Todos los gastos de OOP dentro de la red para EHB cubiertos por el mismo plan de salud deben acumularse en un único máximo de OOP, aunque algunos beneficios, como los de medicamentos recetados o para trastorno por uso de sustancias/salud mental (MH/SUD, por sus siglas en inglés) sean administrados por prestadores de servicios diferentes.

Desde el punto de vista del consumidor, hay un solo plan de salud, aunque múltiples prestadores de servicios administren diferentes beneficios que están incluidos en el plan.

Medicamentos recetados: Los gastos administrados por diferentes prestadores de servicios pueden tener límites de OOP anuales separados siempre y cuando no excedan el máximo de OOP de la ley ACA cuando se suman todos.

Salud del comportamiento: Los gastos de MH/SUD no pueden tener deducibles anuales y límites de OOP separados de los beneficios médicos. Los gastos de MH/SUD deben acumularse con los gastos médicos.

Beneficios dentales y de la visión: Si los empleados pueden elegir inscribirse en beneficios dentales y de la visión independientemente de los beneficios médicos, los beneficios dentales y de la visión se consideran beneficios exceptuados. Eso significa que los gastos dentales y de la visión no se acumulan con los gastos médicos para alcanzar los límites de OOP. (Consulta la sección de beneficios exceptuados para más información).

Paridad de MH/SUD y máximos de OOP
Los planes deben cumplir con regulaciones sobre paridad de MH/SUD incluso si establecen beneficios de salud del comportamiento.

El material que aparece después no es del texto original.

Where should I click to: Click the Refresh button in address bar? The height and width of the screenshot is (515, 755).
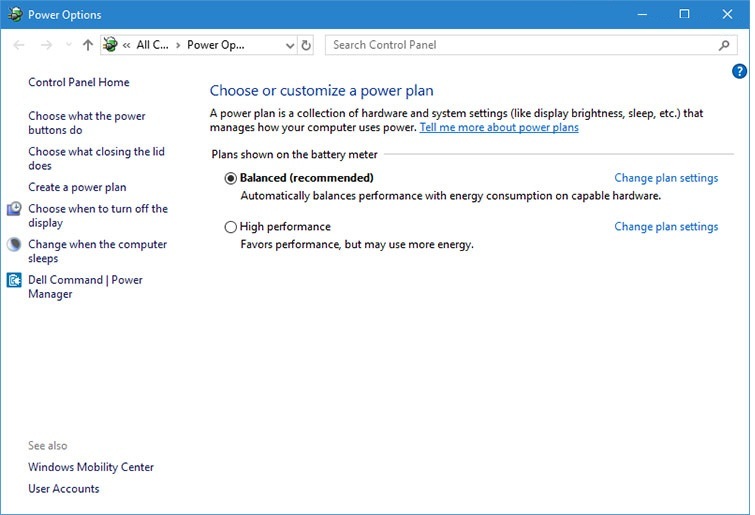pyautogui.click(x=306, y=45)
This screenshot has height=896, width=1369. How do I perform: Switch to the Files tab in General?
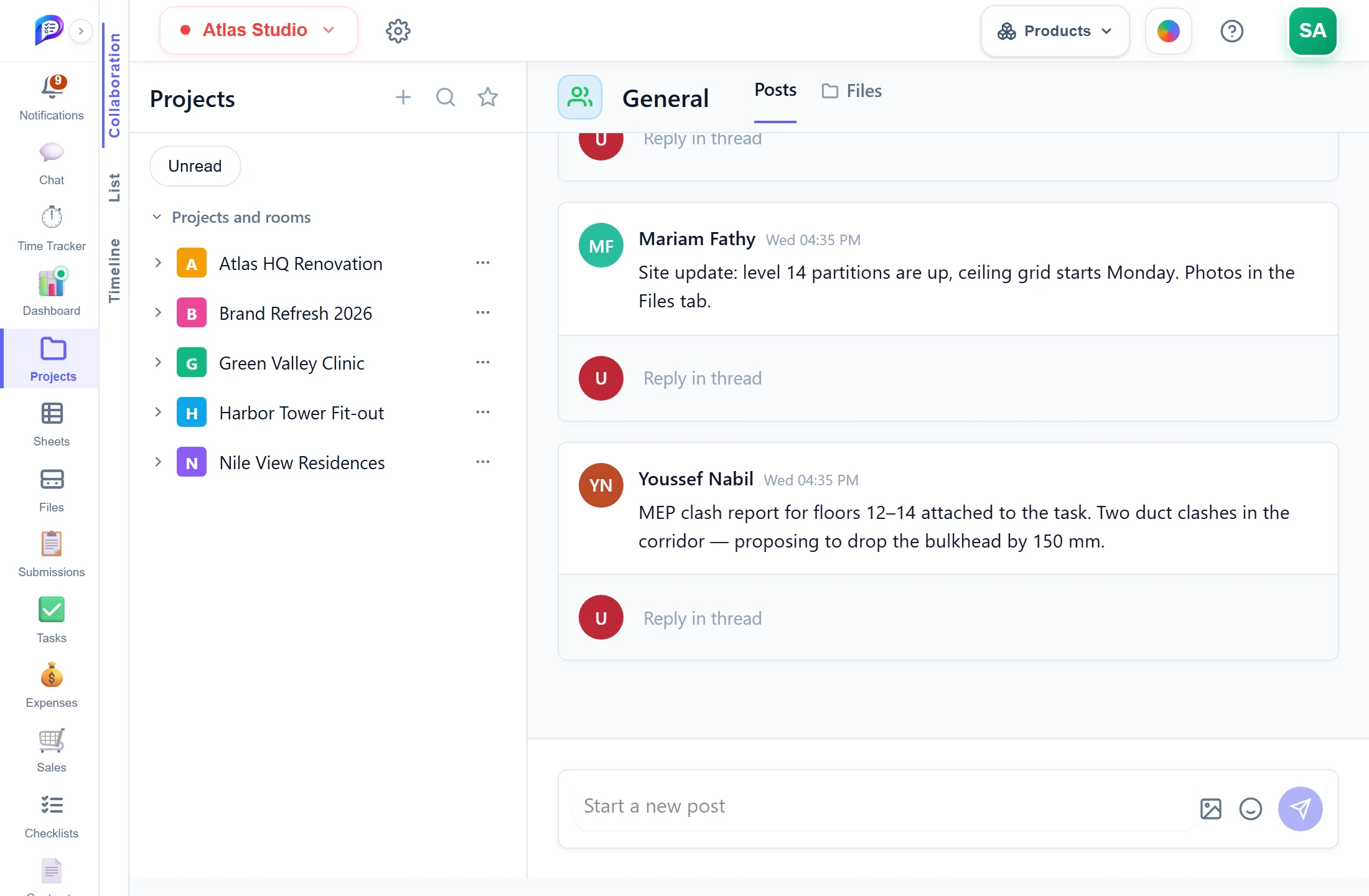click(852, 91)
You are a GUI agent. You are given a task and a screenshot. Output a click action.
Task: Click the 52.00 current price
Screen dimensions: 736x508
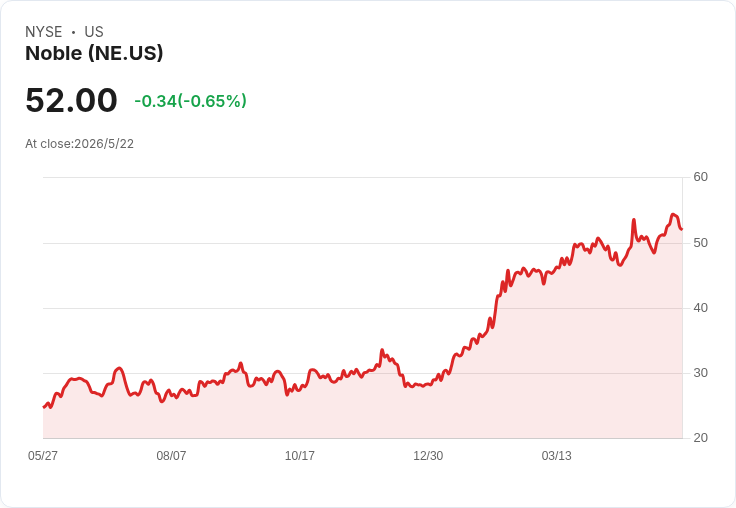tap(71, 100)
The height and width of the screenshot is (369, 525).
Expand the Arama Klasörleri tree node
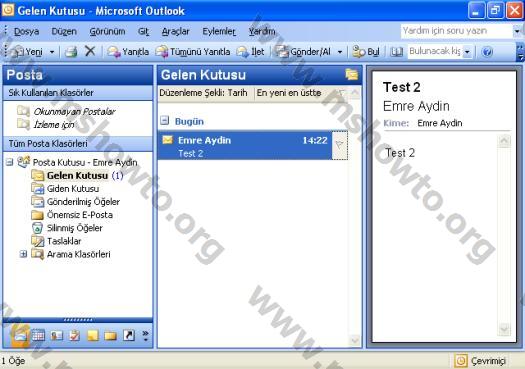[x=23, y=254]
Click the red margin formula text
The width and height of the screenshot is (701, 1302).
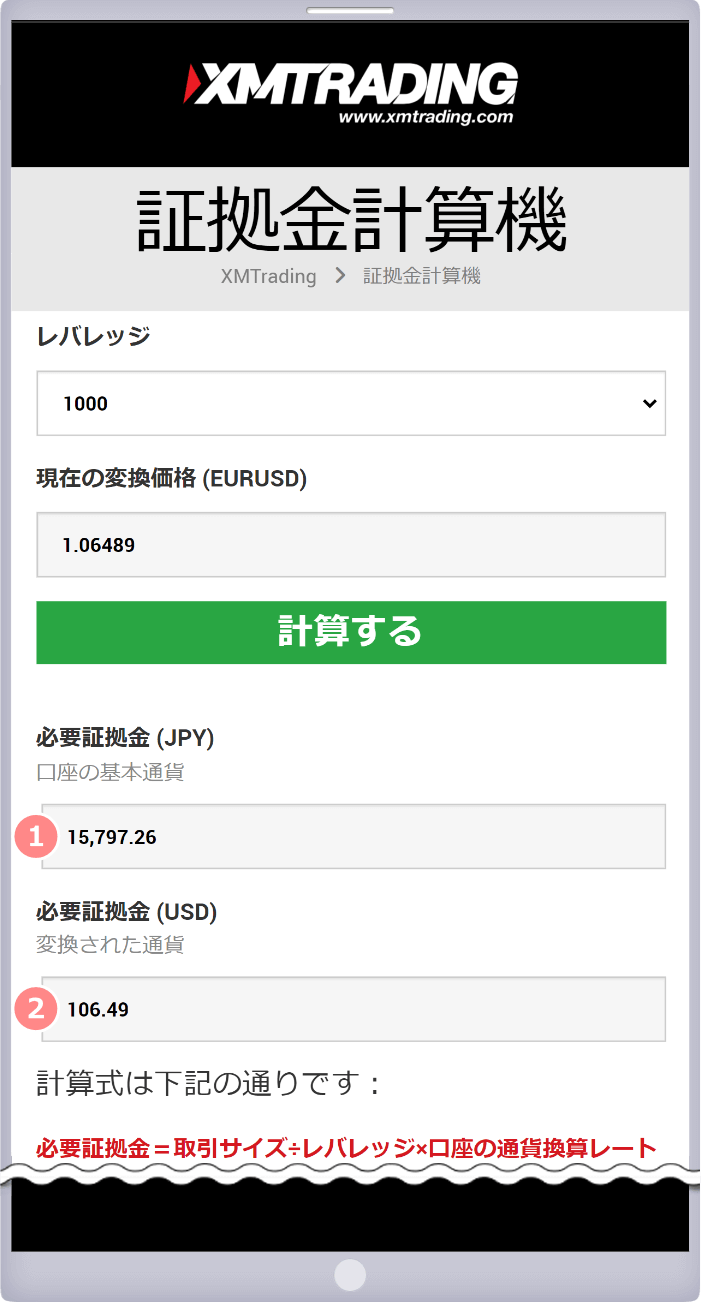coord(346,1148)
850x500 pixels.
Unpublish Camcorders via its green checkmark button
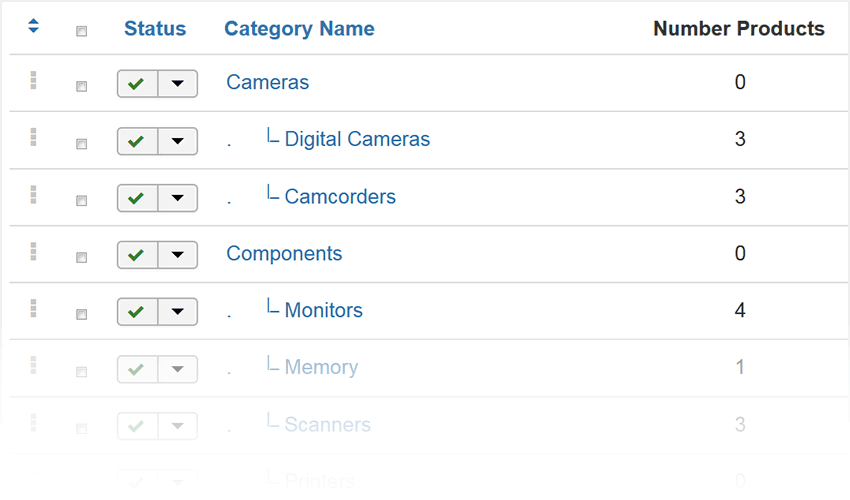tap(137, 198)
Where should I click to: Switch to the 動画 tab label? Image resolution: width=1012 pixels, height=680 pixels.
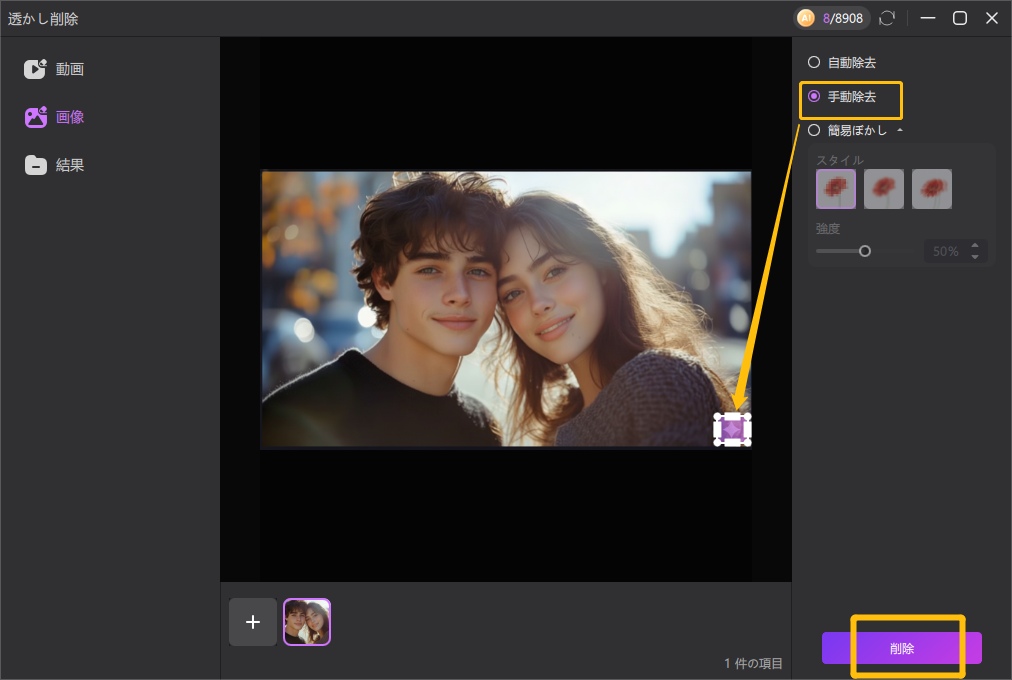tap(70, 69)
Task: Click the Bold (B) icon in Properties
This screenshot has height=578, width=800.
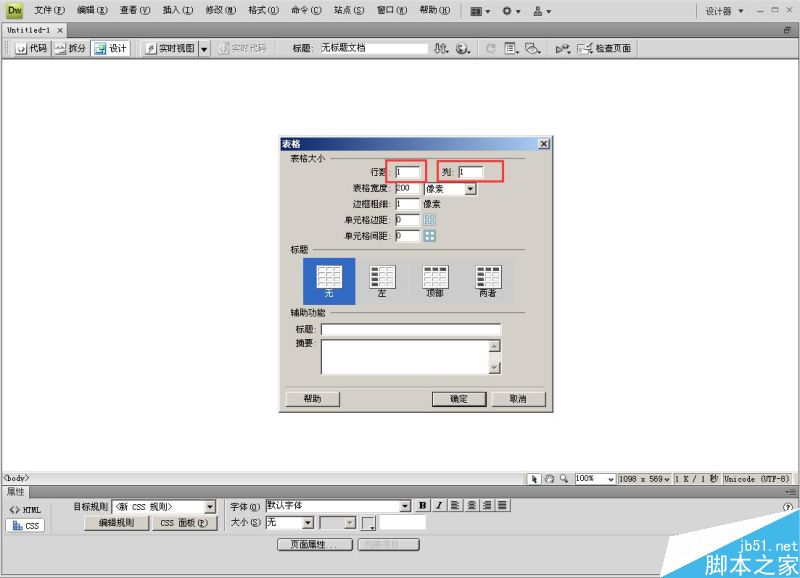Action: (423, 506)
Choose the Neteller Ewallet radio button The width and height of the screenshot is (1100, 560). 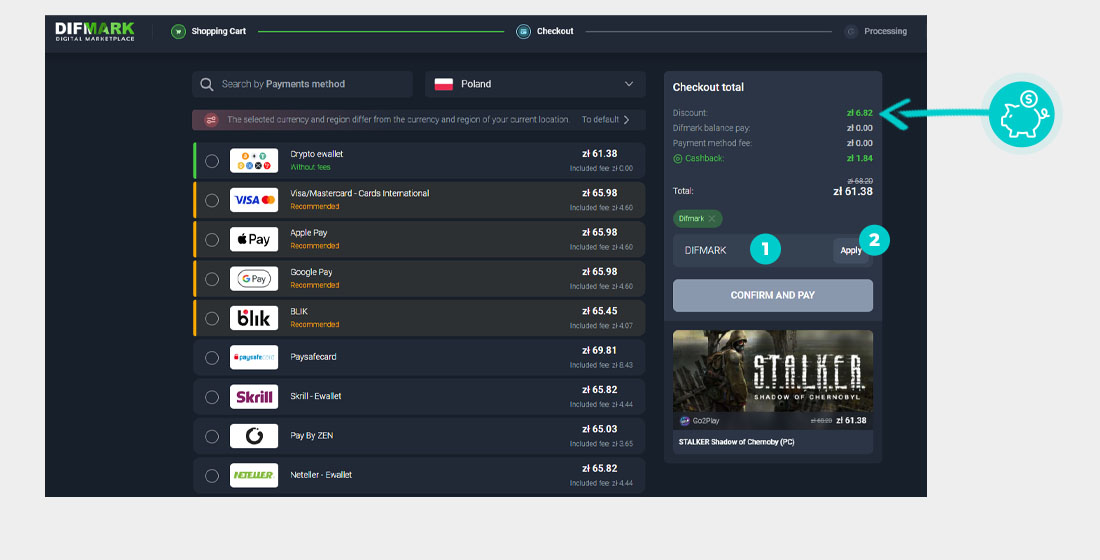tap(212, 476)
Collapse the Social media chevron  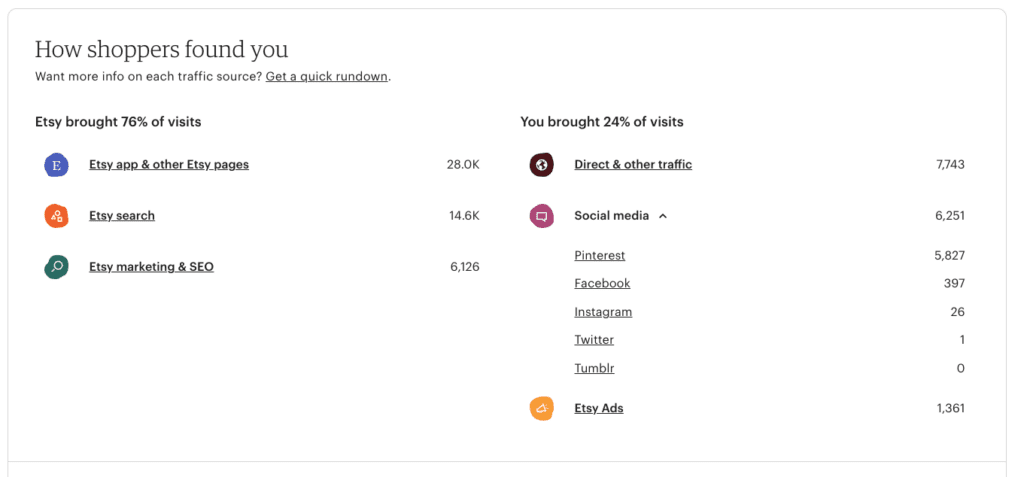[x=663, y=216]
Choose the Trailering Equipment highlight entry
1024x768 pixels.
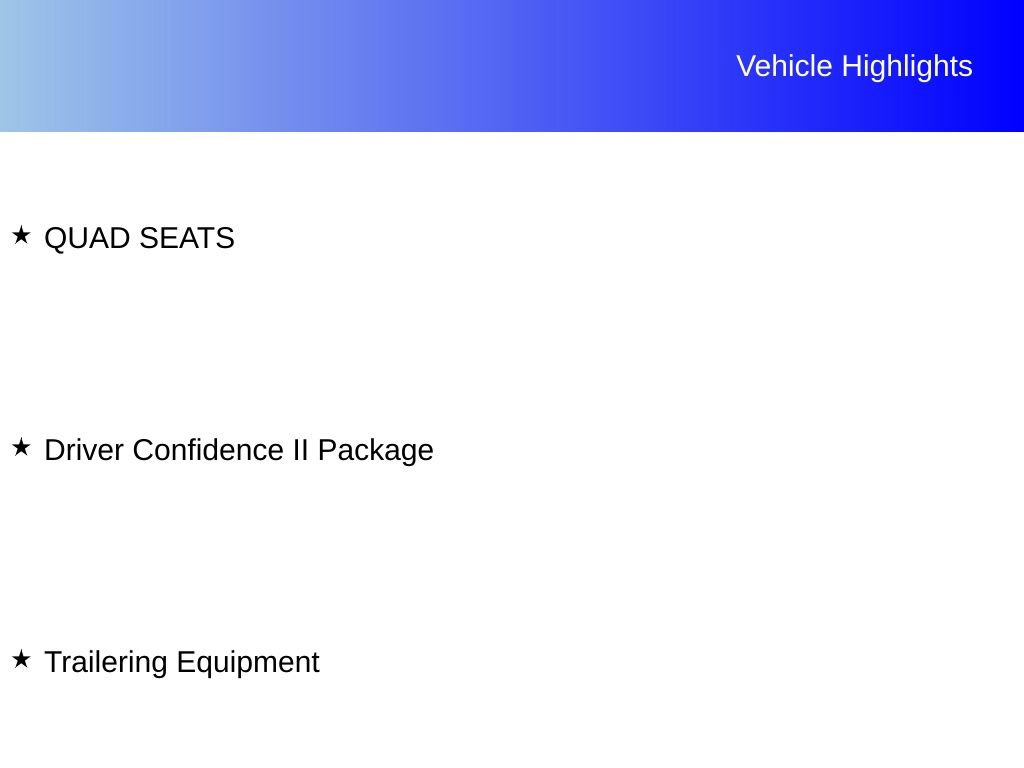(x=182, y=663)
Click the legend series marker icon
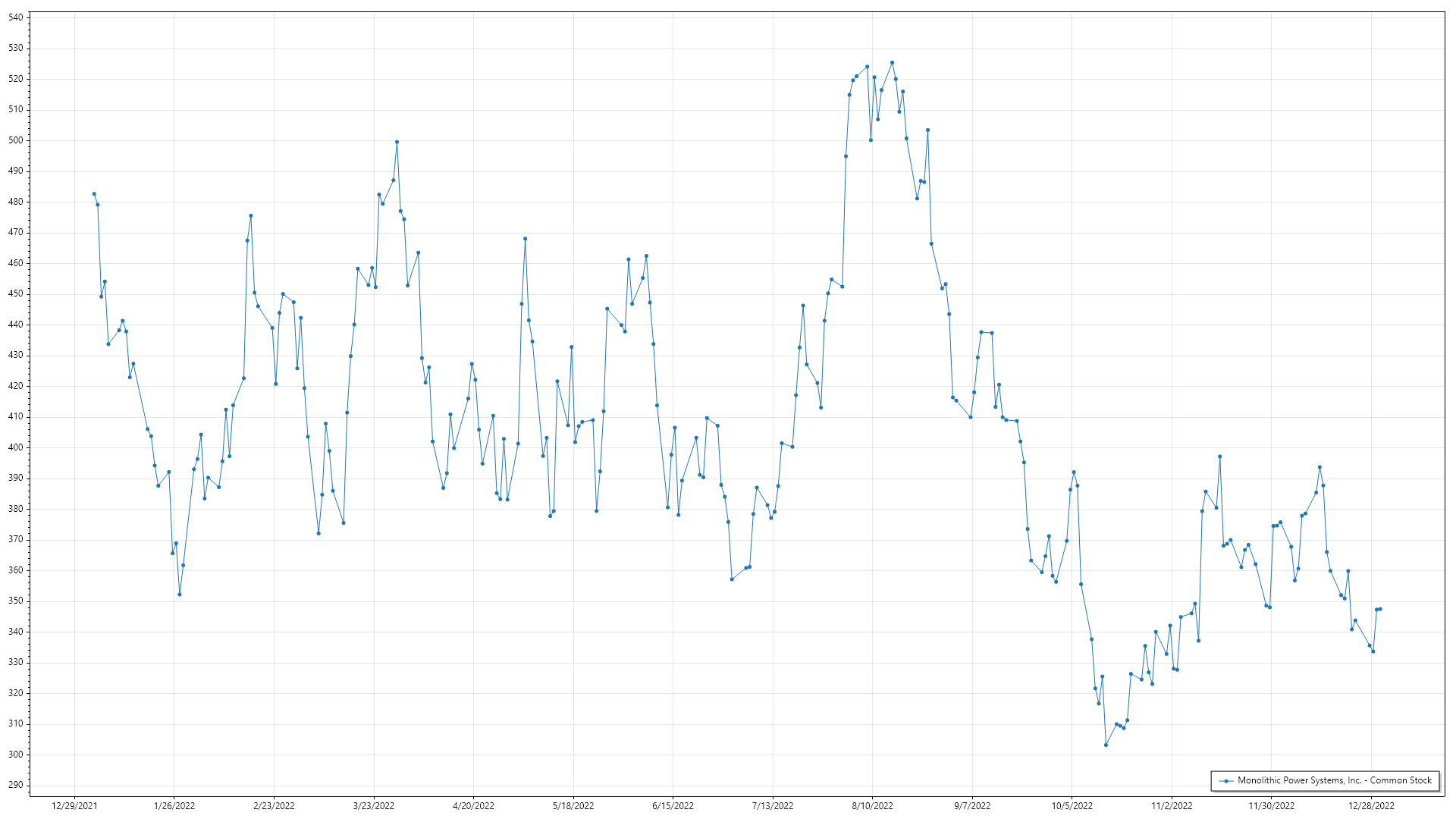Viewport: 1456px width, 819px height. point(1226,780)
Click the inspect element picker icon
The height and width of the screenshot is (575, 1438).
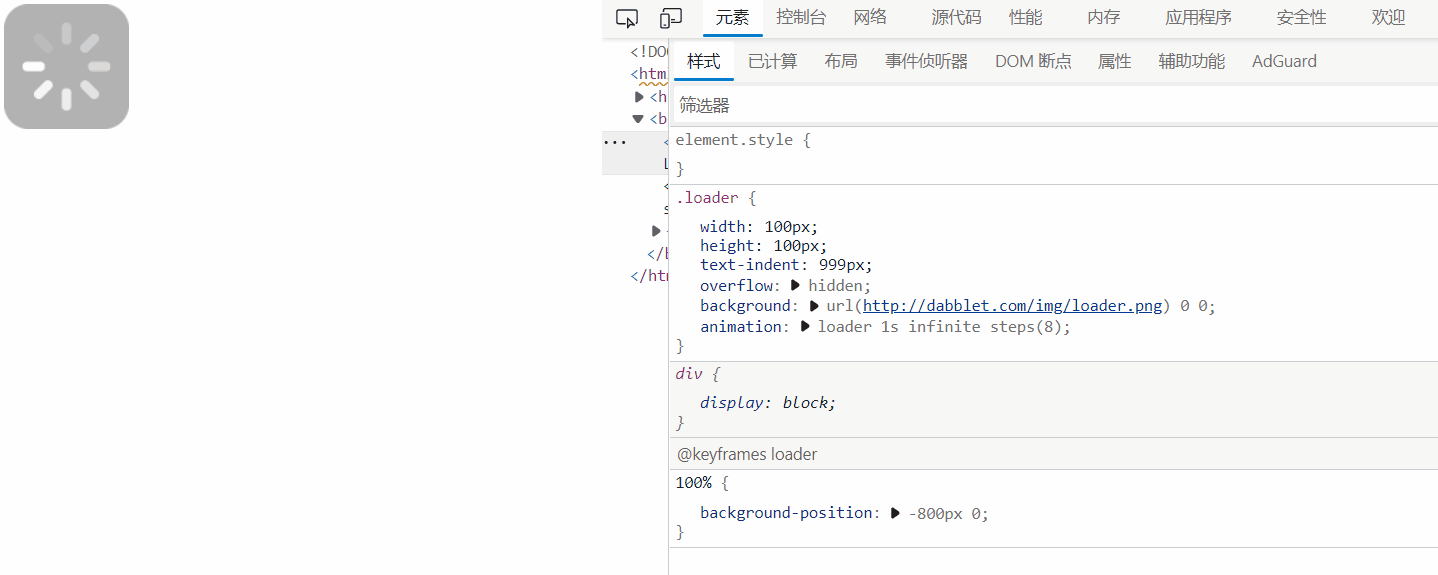click(x=627, y=18)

Planes sujetos a paridad de MH/SUD

  • Los planes no pueden tener deducibles anuales y límites de OOP separados de los beneficios médicos. Los costos médicos y de MH/SUD deben acumularse en un solo OOP máximo.

Planes no sujetos a paridad

  • Los planes sin derechos adquiridos deben cumplir con alguna de estas condiciones:
    • Mantener límites de OOP separados y asegurarse de que el total anual de todos los gastos de OOP no exceda el máximo permitido, o bien
    • Combinar los máximos de OOP
  • Los planes sin derechos adquiridos no están obligados a cubrir los servicios de MH/SUD. Sin embargo, si los cubren, los planes no pueden aplicar límites en dólares anuales o de por vida porque los servicios se consideran EHB.

Determinar si los beneficios dentales y de la visión son beneficios exceptuados
Así es como se determina si los beneficios dentales o de la visión son beneficios exceptuados para:
Planes asegurados

  • Los beneficios dentales y de la visión que se ofrecen según una póliza de seguro separada de la cobertura médica son beneficios exceptuados.
  • Los beneficios dentales y de la visión que se incorporan a la póliza de seguro médico no son beneficios exceptuados.

Planes autofinanciados

  • Los beneficios dentales y de la visión son beneficios exceptuados si se los ofrece mediante un plan separado de la póliza de seguro médico.
  • Además, los beneficios dentales o de la visión están exceptuados si el individuo puede elegir o rechazar estos beneficios independientemente de los beneficios médicos.
  • Los beneficios dentales y de la visión que se incorporan al plan autofinanciado no son beneficios exceptuados si los empleados que se inscriben en un plan médico obtienen automáticamente los beneficios dentales o de la visión.
  • Si los beneficios dentales y de la visión se consideran beneficios exceptuados, los gastos dentales y de la visión no se acumulan con los gastos médicos para alcanzar los límites de OOP.